Synthesis of isomeric 4-( N -methyltetrazolylamino)-2-phenyl-4 H -thiopyrano[2,3- b ]quinoline-3-carbaldehydes and 4-hydroxy-2-phenyl-4 H -thiopyrano[2,3- b ]quinoline-3-carbaldehyde based on tandem thiol-Michael and (aza)-Morita–Baylis–Hillman reactions and an in vitro study of the activity of the obtained compounds against influenza virus

3-{[(1-Methyl-1 H -tetrazol-5-yl)imino]methyl}quinoline-2-thiol and 3-{[(2-methyl-2 H -tetrazol-5-yl)imino]methyl}quinoline-2-thiol were synthesized. The sequence of the thiol-Michael reaction and the (aza)-Morita–Baylis–Hillman reaction yielded 4-[(1-methyl-1 H -tetrazol-5-yl)amino]-2-phenyl-4 H -thiopyrano[2,3- b ]quinoline-3-carbaldehyde, 4-[(2-methyl-2 H -tetrazol-5-yl)amino]-2-phenyl-4 H -thiopyrano[2,3- b ]-quinoline-3-carbaldehyde, and 4-hydroxy-2-phenyl-4 H -thiopyrano[2,3- b ]quinoline-3-carbaldehyde. Cytotoxicity and antiviral activity against the A/Puerto Rico/8/34 (H1N1) influenza virus strain in MDCK cell culture were determined for the obtained compounds. The study showed that the replacement of the hydroxyl group in 4-hydroxy-2-phenyl-4 H -thiopyrano[2,3- b ]quinoline-3-carbaldehyde with a 1-methyl- or 5-amino-2-methyltetrazolyl fragment decreased antiviral activity.
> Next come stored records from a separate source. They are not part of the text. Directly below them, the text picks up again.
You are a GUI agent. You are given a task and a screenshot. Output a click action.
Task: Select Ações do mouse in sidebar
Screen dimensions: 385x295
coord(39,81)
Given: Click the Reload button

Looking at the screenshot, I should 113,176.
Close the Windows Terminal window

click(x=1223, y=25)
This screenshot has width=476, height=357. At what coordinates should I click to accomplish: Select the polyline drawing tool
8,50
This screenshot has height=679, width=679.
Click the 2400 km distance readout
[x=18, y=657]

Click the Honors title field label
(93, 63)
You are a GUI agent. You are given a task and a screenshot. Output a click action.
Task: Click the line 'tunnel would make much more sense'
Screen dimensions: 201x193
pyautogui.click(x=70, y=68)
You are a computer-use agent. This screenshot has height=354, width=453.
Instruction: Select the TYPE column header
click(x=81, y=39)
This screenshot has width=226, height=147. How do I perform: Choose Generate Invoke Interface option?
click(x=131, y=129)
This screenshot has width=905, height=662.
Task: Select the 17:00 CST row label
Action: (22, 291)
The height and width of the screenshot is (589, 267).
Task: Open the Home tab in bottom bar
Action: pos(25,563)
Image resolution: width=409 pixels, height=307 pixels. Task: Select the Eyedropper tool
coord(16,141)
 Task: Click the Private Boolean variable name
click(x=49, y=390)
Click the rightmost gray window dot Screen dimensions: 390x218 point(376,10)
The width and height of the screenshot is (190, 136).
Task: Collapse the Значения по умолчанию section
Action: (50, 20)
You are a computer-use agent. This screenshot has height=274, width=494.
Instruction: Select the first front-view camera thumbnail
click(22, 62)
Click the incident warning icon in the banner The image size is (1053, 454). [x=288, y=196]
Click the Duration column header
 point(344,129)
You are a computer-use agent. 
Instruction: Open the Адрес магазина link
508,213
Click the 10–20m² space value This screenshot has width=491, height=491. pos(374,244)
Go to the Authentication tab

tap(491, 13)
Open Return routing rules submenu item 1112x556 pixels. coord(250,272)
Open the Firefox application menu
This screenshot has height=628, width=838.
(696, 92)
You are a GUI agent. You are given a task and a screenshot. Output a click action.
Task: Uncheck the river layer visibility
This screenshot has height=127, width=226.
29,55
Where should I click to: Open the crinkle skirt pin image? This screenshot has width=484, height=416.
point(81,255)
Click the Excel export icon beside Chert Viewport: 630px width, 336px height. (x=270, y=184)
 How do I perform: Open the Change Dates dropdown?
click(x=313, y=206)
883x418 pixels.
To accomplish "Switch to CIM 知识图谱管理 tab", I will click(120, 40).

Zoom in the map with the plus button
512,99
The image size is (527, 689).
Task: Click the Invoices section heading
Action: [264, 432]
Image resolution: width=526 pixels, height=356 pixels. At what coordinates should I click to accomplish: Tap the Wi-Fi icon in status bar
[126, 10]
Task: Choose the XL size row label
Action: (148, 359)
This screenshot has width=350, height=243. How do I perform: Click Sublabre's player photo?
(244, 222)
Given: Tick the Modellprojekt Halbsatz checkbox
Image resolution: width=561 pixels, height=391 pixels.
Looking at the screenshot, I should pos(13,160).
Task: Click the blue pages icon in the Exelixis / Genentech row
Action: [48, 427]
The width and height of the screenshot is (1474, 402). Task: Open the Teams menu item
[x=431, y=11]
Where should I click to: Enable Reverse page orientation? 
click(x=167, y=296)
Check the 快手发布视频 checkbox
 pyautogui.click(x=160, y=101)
At the same time, 3-{[(1-methyl-1 H -tetrazol-5-yl)imino]-methyl}quinoline-2-thiol has a higher activity than 3-{[(2-methyl-2 H -tetrazol-5-yl)imino]methyl}quinoline-2-thiol. This fact indicates a possible relationship between the arrangement of substituents in the tetrazole ring and the antiviral activity of the tested heterocyclic system.